-------- Exercise data --------
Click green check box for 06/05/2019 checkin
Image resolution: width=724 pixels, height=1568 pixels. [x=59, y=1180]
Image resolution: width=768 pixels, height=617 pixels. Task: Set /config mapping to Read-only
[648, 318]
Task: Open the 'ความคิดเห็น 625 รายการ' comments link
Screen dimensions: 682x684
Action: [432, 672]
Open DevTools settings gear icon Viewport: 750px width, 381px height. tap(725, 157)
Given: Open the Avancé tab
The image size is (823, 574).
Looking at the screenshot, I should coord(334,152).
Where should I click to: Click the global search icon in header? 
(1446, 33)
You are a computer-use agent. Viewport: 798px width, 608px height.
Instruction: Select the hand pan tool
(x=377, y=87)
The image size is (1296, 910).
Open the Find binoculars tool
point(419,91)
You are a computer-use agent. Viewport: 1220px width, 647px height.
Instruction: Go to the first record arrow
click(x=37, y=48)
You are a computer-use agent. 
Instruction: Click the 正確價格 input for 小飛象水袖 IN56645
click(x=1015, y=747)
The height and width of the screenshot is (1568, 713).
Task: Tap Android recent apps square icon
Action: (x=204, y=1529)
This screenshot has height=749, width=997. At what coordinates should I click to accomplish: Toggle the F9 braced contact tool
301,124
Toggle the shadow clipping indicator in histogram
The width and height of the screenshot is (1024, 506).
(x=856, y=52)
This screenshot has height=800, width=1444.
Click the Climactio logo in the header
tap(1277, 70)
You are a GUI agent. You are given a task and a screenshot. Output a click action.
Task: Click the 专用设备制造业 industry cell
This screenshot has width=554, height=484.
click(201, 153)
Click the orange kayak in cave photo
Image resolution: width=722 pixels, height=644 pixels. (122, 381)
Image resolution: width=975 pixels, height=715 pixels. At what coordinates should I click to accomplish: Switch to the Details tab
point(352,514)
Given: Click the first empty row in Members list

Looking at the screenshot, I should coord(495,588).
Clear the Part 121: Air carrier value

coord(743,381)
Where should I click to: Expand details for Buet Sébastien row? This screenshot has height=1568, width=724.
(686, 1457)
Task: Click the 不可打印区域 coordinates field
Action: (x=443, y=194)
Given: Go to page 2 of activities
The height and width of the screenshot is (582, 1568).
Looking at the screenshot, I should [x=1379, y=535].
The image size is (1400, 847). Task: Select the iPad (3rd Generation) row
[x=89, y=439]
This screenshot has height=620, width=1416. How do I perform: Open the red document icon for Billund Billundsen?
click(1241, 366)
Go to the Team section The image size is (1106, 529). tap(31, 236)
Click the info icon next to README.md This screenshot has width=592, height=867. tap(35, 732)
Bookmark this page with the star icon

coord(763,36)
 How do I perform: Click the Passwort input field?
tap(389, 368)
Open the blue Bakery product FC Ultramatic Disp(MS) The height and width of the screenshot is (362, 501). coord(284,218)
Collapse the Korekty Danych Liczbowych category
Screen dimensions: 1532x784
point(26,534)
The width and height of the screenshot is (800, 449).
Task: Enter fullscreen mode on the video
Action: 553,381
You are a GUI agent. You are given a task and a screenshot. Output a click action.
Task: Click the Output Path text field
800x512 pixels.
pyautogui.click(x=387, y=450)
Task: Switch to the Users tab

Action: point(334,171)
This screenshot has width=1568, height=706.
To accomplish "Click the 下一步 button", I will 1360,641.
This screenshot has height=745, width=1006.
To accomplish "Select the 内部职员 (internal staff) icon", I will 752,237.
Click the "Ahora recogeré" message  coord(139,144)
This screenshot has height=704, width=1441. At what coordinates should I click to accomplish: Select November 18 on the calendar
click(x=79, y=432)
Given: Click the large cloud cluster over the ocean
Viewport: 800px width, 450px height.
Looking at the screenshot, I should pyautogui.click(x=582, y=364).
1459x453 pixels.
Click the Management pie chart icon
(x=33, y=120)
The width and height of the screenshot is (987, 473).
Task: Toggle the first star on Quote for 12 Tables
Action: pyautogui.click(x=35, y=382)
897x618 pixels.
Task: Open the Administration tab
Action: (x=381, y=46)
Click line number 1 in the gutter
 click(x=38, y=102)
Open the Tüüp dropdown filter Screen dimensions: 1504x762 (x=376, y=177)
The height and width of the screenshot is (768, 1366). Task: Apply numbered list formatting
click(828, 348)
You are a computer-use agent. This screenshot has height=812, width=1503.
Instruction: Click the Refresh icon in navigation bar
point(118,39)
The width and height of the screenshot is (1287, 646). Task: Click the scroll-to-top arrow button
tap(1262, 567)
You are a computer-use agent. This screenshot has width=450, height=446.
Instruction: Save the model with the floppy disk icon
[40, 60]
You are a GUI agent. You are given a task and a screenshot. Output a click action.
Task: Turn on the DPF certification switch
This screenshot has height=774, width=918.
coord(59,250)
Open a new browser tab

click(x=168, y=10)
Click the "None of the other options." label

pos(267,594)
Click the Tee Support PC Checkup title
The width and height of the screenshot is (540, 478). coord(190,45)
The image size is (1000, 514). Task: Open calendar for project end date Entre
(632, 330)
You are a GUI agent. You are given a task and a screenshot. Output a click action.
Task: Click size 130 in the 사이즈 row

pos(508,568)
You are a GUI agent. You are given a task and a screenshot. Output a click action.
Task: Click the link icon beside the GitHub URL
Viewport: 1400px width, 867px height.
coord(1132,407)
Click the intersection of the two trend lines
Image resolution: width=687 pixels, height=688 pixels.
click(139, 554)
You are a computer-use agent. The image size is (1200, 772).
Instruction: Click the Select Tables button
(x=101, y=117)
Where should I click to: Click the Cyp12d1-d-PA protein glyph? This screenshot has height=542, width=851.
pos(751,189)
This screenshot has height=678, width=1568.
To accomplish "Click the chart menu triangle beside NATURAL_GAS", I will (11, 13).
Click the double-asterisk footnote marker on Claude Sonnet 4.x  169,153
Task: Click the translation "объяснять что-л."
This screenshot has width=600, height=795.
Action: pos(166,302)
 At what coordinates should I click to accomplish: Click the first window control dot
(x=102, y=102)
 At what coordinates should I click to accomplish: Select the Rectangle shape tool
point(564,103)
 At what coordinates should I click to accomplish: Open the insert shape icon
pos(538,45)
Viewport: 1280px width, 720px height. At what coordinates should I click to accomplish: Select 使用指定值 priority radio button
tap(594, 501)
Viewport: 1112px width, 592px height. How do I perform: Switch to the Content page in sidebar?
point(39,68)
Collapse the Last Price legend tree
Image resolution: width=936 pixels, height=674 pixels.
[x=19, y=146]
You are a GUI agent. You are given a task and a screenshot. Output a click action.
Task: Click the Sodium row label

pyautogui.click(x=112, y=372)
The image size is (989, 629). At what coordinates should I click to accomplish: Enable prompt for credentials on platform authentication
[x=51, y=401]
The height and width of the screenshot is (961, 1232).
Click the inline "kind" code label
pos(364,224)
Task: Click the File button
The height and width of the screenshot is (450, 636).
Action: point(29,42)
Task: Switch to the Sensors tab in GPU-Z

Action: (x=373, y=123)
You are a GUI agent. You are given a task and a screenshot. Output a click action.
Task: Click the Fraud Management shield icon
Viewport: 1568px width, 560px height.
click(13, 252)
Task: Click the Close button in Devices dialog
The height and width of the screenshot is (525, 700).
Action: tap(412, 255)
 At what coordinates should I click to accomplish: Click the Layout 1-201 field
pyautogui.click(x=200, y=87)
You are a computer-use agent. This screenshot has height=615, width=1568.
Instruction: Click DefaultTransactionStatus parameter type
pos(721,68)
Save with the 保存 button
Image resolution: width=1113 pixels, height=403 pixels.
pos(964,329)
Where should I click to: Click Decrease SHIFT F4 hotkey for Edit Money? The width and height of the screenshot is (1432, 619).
--------
_Work instruction_
Filter the data for the string "beside" and copy every line that has it.

_Solution_
Task: Click the link icon beside the GitHub URL
To accomplish "Click the chart menu triangle beside NATURAL_GAS", I will (11, 13).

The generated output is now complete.